The killing of a law enforcement officer certainly fits the description under the law of a heinous crime that is worthy of the death penalty. As a result, the next day, Governor Rick Scott removed the two cases via Executive Order 17-222. The order reassigned the case of the accused, Everette Glenn Miller, from State Attorney Aramis Ayala to State Attorney Brad King. Governor Scott said, “Last night’s violence against our law enforcement community is reprehensible and has no place in our state. In Florida, we have zero tolerance for violence and those who attack our law enforcement. Today, I am using my executive authority to reassign this case to State Attorney Brad King to ensure the victims of last night’s attack and their families receive the justice they deserve.”
Attorney General Pam Bondi said, “Two Florida police officers were brutally murdered and the victims’ families deserve a prosecutor who is willing to consider all sentences, including the death penalty – that is why the Governor and I agree the investigation and prosecution of this case must be reassigned.”

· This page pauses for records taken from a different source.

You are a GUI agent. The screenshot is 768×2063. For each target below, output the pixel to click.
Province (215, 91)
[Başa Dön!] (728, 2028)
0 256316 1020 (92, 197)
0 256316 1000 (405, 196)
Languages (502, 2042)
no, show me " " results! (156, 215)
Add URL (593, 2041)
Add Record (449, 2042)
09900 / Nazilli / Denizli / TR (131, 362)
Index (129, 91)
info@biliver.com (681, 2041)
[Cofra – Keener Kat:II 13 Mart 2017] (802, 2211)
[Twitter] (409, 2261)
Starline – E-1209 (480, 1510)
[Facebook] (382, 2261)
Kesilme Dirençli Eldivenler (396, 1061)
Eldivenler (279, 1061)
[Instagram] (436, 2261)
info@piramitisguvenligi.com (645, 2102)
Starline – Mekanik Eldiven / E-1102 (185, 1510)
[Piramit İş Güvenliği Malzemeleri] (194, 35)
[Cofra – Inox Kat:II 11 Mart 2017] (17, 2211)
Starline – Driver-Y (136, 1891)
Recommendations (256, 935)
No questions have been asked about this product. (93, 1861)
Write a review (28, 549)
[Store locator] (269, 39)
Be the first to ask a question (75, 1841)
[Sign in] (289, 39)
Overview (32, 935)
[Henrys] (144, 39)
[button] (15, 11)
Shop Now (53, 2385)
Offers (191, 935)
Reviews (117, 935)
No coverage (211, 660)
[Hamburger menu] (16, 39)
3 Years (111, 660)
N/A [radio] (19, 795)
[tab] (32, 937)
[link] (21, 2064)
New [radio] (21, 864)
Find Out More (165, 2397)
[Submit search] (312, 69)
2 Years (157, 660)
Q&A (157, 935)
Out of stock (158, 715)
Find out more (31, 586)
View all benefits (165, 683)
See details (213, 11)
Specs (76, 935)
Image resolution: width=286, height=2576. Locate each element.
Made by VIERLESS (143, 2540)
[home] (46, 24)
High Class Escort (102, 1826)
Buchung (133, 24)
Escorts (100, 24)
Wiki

This is sad because we have the first black woman as State Attorney in the state of Florida and we are seeing injustice come in the form of blatant neglect of duty and rebellion by an elected official who is sworn to uphold the law.
On the other hand, what I hear from some in the community, is that we are undoubtedly seeing excessive force cases from around the country where some in law enforcement have abused their authority.
There is a disconnect there because in no way should justification for the actions of some recoil unfavorably for those who are good officers. In addition, the outcry from the black community after two black law enforcement officers have been killed has been awfully quiet and that is wrong.
These officers were black and they were good cops and there is no reason why we should be waging war on an entire community.
If we are guilty of being silent when good cops are killed we are just as guilty as the cops that are silent when they witness other officers use excessive force against us.
See, just as there are more good people in this world than bad, there are more good cops than bad cops. Matthew Baxter’s Grandfather spoke at the funeral of the officers acknowledging there have been some problems with law enforcement and said we have a tendency to paint all law enforcement officers with a broad brush, however, he said, there are good cops out there.
It is important that while we are fighting to change the actions of the bad officers that we don’t neglect the good ones in the midst. Leaving those who truly serve and protect us behind is just as extreme as rebelling against the law because we are angry about the actions of some officers. As we wait for the Supreme Court’s decision and possible the suspension of Ayala for misfeasance or malfeasance, we must be careful not to respond as those who are extremist in their rebellion to what’s already the law.
If “we” are to change the laws that we don’t like, it must be done fairly and properly or we will have to sit quietly by when an elected official challenges us to something that is just as extreme.